Rows from a dataset:
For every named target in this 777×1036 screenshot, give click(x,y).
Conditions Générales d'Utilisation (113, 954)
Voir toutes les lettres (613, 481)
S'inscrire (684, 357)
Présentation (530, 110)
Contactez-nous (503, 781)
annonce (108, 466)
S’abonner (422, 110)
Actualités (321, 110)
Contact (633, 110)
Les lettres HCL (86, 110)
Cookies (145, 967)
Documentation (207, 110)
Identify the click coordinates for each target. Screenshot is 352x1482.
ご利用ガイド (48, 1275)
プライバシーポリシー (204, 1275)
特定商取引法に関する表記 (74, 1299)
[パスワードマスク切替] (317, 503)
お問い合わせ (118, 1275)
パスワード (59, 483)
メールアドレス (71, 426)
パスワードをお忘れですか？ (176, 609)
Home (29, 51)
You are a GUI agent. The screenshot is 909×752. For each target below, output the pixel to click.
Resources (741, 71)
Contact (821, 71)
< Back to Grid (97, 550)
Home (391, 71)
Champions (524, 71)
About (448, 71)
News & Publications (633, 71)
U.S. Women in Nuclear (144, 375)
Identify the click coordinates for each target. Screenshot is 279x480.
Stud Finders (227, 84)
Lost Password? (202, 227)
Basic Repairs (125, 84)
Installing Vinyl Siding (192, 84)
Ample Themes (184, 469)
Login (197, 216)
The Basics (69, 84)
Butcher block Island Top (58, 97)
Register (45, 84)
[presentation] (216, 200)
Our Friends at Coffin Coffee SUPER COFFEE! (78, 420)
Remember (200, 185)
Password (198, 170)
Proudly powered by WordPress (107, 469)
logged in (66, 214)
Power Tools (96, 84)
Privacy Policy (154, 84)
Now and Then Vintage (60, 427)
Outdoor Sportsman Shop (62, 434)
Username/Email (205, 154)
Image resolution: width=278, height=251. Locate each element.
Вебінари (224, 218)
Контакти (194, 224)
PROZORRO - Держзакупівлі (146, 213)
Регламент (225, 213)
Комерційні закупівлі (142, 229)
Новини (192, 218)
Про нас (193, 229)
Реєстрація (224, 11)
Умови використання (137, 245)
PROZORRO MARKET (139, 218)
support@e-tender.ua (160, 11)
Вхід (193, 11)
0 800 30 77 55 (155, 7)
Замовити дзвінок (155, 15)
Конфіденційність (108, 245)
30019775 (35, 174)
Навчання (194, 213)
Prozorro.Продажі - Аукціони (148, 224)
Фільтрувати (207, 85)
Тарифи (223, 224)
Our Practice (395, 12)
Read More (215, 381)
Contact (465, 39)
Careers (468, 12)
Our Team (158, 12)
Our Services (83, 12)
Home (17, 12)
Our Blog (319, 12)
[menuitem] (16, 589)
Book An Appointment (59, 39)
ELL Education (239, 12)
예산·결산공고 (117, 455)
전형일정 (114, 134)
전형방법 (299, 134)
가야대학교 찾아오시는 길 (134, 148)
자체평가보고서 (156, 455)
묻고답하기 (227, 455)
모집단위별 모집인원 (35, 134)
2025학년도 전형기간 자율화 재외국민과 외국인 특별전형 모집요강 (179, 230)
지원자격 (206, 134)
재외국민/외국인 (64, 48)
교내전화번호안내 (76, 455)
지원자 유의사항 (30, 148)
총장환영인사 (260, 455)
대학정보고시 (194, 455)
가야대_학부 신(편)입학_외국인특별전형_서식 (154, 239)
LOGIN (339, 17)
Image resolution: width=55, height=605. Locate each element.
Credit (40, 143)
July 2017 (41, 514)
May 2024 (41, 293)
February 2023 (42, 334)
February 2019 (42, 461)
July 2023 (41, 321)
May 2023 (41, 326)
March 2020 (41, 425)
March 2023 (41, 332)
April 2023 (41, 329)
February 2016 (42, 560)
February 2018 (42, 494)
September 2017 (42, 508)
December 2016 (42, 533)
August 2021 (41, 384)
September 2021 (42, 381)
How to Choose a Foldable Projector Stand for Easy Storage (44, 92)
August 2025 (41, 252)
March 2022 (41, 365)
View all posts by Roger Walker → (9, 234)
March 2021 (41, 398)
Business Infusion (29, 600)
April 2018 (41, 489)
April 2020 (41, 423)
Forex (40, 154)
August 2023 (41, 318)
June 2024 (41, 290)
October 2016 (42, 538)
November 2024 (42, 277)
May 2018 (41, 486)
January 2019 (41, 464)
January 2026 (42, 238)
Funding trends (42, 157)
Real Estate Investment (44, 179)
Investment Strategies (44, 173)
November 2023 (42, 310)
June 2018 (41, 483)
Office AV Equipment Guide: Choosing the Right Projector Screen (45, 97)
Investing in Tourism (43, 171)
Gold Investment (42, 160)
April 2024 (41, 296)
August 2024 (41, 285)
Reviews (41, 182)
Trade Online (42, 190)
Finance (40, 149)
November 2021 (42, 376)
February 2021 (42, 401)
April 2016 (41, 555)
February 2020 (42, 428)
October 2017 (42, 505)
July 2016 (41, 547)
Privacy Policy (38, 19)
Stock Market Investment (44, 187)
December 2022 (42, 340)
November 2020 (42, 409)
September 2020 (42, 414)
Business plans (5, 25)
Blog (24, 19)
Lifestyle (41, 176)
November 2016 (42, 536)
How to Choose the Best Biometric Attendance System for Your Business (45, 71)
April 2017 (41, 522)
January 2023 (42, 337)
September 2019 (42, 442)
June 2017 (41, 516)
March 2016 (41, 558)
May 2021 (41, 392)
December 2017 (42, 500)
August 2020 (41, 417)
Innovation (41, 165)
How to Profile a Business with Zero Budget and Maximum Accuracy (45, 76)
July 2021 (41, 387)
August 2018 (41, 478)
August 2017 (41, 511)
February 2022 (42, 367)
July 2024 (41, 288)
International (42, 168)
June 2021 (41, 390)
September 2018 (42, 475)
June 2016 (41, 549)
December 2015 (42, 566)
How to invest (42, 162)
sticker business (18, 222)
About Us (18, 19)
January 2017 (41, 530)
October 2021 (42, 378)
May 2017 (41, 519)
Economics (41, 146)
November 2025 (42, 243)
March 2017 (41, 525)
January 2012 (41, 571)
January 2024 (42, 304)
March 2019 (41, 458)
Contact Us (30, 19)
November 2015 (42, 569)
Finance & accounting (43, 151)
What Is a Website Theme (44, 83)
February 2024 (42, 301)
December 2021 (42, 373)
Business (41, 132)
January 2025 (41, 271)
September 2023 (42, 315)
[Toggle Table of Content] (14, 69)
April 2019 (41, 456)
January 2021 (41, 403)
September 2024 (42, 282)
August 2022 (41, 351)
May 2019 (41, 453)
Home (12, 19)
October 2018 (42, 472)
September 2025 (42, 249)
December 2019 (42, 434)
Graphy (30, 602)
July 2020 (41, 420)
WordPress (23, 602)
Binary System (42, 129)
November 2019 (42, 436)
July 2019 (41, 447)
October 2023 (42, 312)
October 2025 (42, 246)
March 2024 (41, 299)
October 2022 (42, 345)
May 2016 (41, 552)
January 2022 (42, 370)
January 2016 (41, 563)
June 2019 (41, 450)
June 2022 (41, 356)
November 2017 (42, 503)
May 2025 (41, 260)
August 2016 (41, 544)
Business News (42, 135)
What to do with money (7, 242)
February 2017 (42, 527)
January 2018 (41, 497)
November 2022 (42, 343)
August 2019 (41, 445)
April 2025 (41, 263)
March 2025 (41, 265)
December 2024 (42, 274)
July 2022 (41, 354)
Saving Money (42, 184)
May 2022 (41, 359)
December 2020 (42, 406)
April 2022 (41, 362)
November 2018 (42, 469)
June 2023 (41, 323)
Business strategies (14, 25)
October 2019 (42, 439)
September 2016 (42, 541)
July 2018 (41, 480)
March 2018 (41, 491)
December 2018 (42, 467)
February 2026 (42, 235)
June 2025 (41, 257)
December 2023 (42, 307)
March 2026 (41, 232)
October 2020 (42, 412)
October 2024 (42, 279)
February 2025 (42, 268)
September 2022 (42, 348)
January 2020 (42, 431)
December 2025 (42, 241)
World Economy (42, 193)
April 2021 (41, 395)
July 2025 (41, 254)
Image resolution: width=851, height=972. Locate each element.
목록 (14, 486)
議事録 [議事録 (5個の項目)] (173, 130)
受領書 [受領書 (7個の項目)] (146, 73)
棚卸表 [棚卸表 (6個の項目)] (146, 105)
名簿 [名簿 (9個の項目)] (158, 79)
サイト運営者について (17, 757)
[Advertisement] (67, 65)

AIM:
Starting with the first line of the entries and going on through the line with "Documentation (207, 110)", rewrite every line in that range, shifting each coordinate pair in the answers by adding 80 to both the x and the y value. Leave all other text as it is.

RIGHT ANSWER:
For every named target in this 777×1036 screenshot, give click(x,y).
Conditions Générales d'Utilisation (193, 1034)
Voir toutes les lettres (693, 561)
S'inscrire (764, 437)
Présentation (610, 190)
Contactez-nous (583, 861)
annonce (188, 546)
S’abonner (502, 190)
Actualités (401, 190)
Contact (713, 190)
Les lettres HCL (166, 190)
Cookies (225, 1047)
Documentation (287, 190)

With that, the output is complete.